## Brief
Please transcribe the data that follows without the pictures, keeping every word the same.

____

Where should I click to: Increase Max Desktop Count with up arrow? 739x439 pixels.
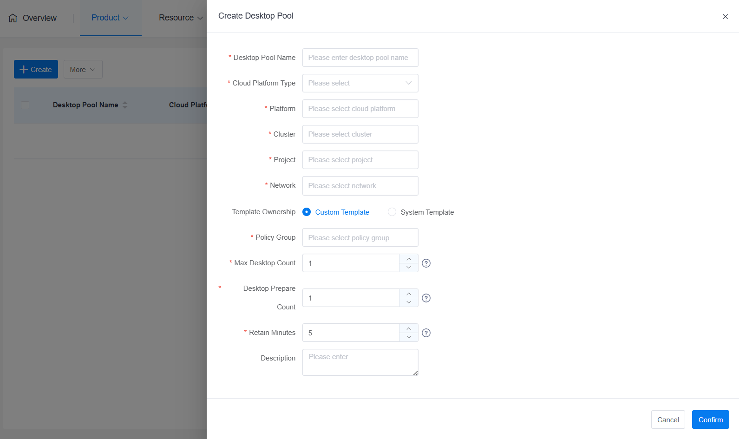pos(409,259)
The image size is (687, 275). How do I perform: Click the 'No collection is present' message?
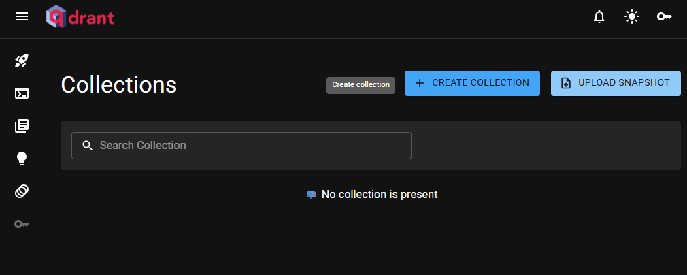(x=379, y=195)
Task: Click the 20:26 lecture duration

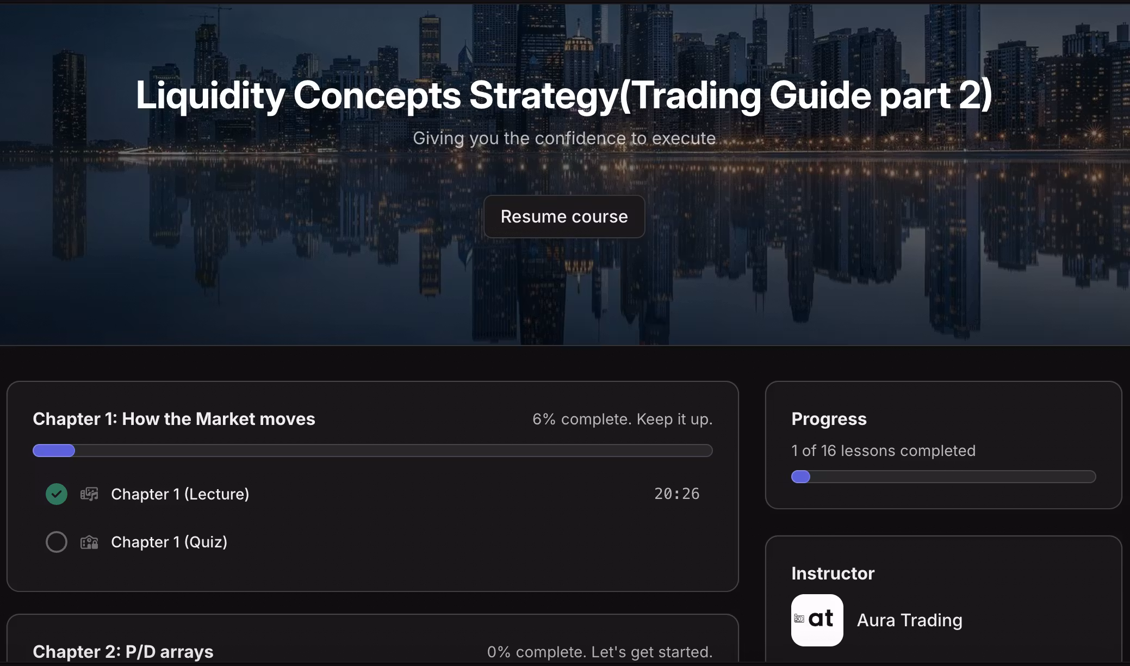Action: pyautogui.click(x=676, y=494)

____

## Output below
Where should I click to: Increase Max Desktop Count with up arrow? 739x439 pixels.
pos(409,259)
The image size is (687, 275). How do I perform: Click the 'No collection is present' message?
(x=379, y=195)
Task: Click the 20:26 lecture duration

Action: pyautogui.click(x=676, y=494)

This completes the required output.